I livelli di testosterone negli uomini si sono ridotti del 54% in 50 anni: i nuovi dati all’ESHRE 2026

I livelli di testosterone negli uomini si sono ridotti del 54% negli ultimi 50 anni, con una netta accelerazione del declino dopo il 2000. È quanto emerge da una nuova analisi presentata al congresso annuale della European Society of Human Reproduction and Embryology (ESHRE), che ha esaminato i livelli di ormone maschile nel corso di cinque decenni. L’andamento è stato ricostruito analizzando i dati di 102.334 uomini adulti coinvolti in 12 studi condotti in sette Paesi, coprendo il periodo 1972-2019.
I risultati mostrano una diminuzione significativa nelle concentrazioni sieriche di testosterone totale, testosterone libero e globulina legante gli ormoni sessuali, con il declino del testosterone totale che “ha subito una significativa accelerazione nel tempo, quasi raddoppiando negli studi successivi al 2000” si legge nell’abstract.
Presentando i nuovi dati, il professor Hagai Levine dell’Università Ebraica di Gerusalemme, ha parlato di “una grave crisi della salute riproduttiva maschile, alla quale non viene prestata sufficiente attenzione”.

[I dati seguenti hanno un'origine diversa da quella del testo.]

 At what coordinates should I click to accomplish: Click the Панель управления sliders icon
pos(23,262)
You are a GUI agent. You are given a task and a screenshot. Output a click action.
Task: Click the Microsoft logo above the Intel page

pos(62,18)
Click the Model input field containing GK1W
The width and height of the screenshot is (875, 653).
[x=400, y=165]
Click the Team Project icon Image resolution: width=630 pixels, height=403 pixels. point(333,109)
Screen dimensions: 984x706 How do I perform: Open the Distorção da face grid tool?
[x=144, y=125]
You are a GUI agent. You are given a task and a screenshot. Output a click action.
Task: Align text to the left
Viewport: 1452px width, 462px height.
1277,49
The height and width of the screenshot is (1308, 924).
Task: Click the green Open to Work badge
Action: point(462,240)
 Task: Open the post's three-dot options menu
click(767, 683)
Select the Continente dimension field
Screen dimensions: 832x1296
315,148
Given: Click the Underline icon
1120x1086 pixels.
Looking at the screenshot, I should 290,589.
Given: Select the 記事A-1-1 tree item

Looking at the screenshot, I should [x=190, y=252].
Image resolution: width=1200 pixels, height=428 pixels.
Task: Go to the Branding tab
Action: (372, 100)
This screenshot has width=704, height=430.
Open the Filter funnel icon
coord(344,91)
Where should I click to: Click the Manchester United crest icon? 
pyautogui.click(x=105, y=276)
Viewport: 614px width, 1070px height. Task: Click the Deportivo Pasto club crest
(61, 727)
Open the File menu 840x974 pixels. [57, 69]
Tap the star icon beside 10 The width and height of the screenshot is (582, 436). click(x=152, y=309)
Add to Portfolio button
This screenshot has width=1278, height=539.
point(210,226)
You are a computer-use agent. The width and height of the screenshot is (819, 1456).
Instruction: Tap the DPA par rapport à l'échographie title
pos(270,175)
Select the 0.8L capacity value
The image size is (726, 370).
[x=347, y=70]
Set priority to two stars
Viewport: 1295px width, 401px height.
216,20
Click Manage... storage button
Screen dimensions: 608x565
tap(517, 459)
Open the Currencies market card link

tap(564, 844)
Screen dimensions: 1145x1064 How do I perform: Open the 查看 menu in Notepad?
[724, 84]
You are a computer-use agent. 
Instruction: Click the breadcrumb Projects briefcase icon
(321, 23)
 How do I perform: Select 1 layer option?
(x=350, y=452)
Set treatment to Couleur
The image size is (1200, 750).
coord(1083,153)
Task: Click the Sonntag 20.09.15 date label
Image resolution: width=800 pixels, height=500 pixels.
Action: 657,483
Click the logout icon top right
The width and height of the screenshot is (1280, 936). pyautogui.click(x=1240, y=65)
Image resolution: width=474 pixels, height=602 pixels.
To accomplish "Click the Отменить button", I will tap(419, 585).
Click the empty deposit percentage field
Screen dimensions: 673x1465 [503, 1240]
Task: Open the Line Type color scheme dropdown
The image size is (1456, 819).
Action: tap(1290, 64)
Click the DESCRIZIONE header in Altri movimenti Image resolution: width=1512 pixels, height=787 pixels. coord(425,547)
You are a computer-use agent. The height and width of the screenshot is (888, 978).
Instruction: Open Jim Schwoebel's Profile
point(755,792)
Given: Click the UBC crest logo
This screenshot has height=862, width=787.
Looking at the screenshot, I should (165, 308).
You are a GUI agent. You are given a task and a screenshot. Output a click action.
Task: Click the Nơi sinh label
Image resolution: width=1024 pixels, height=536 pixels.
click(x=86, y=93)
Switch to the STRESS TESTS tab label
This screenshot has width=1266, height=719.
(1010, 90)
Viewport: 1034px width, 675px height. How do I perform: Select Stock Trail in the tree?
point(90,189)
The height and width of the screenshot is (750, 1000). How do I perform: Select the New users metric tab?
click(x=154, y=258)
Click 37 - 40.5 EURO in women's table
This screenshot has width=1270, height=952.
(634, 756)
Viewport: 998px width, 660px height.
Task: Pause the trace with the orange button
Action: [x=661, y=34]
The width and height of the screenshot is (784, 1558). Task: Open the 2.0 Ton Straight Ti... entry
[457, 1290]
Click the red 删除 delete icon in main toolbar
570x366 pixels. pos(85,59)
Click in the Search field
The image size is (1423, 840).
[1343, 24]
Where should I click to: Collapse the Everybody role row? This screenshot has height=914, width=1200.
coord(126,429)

“Abbiamo osservato un calo di oltre il 50% del testosterone totale negli ultimi 50 anni” ha affermato Levine in una dichiarazione riportata dal Guardian. “Ciò riflette un calo di oltre l’1% ogni anno, quindi non si tratta di una coincidenza, né di un errore statistico. È una tendenza molto marcata”.
Le possibili cause del calo del testosterone negli uomini
I risultati della nuova analisi si inseriscono in un quadro sempre più ampio sul progressivo peggioramento della salute riproduttiva maschile. In studi precedenti, lo stesso team di ricerca guidato dal professor Levine aveva già rilevato una marcata diminuzione del numero di spermatozoi negli ultimi 40 anni, e le nuove osservazioni sul testosterone forniscono un importante riscontro di una tendenza protratta nel tempo.
“Il testosterone è fondamentale per le funzioni riproduttive e non riproduttive, e bassi livelli di testosterone sono stati associati a una maggiore mortalità” ha osservato il professor Levine che, sulle spiegazioni del declino, ha indicato alcune possibili cause.
“Se dovessi fare una stima, e si tratterebbe di una stima ponderata, direi che forse da un quarto alla metà del calo sarebbe da attribuire all’obesità e alla sindrome metabolica” ha affermato.
Meno chiaro è invece il contributo dei fattori ambientali. Diversi studi hanno associato l’inquinamento e l’esposizione a sostanze chimiche che alterano il sistema endocrino a una peggiore qualità dello sperma ma, in attesa di ulteriori dati che ne chiariscano il ruolo nella salute riproduttiva maschile, secondo il professor Levine dovrebbe prevalere il principio di precauzione.
“Dovremmo trovare modi migliori per prevenire l’esposizione alle sostanze chimiche pericolose. E al momento non lo facciamo abbastanza bene”.